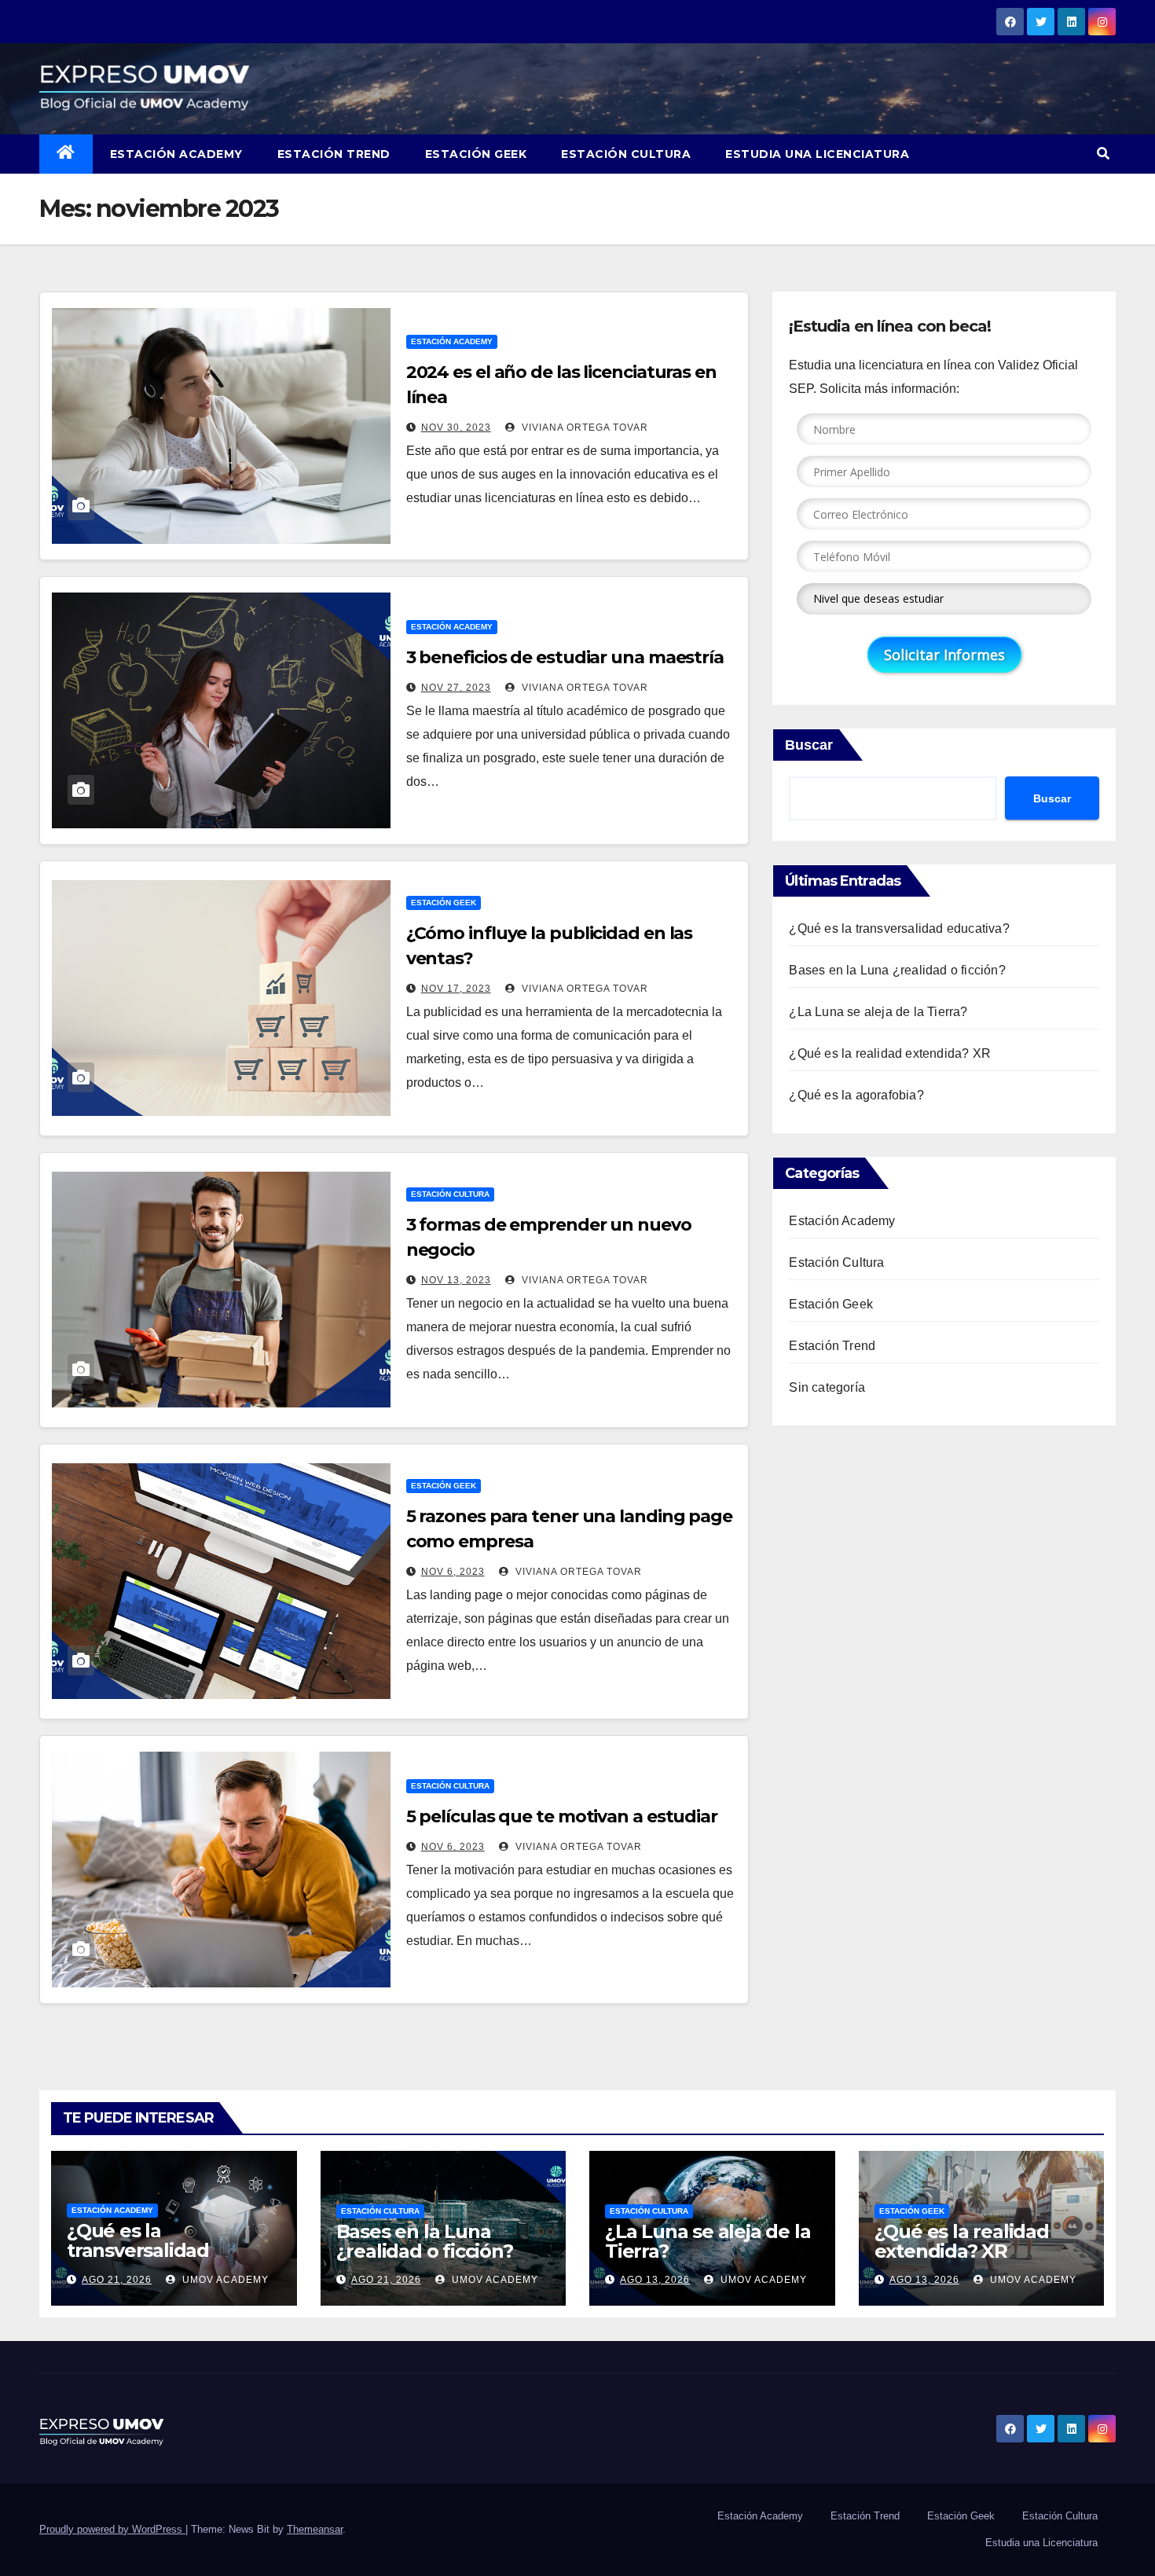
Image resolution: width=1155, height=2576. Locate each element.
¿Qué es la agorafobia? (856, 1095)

* * *

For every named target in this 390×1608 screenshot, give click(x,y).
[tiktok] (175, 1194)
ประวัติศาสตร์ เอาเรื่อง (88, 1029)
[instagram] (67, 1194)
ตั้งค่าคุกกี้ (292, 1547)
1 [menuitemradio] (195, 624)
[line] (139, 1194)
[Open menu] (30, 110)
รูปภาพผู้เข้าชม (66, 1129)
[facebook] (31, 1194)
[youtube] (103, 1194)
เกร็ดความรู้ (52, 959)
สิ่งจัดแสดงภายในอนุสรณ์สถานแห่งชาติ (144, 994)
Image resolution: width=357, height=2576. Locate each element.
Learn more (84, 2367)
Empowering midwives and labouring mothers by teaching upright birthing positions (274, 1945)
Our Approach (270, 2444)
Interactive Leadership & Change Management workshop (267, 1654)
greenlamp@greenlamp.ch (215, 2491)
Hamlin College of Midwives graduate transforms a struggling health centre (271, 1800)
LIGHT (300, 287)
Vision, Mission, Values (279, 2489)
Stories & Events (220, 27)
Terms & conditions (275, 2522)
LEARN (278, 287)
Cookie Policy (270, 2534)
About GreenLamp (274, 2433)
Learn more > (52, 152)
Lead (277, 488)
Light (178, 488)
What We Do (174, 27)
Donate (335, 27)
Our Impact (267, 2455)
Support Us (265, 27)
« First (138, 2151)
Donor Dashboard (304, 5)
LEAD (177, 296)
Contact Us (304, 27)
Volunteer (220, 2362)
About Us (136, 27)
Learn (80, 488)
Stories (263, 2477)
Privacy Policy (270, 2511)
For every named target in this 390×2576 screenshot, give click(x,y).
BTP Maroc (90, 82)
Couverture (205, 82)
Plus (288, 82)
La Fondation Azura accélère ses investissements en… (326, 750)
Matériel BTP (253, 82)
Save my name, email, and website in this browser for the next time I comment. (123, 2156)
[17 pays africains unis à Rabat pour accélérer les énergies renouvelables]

### AIM OF THE TASK:
Output the lines above exactly, but only those between the line holding "Image resolution: width=1155, height=2576." and the line holding "agorafobia? (856, 1095)", inclusive.

### FINISHED TASK:
Image resolution: width=1155, height=2576. Locate each element.
¿Qué es la agorafobia? (856, 1095)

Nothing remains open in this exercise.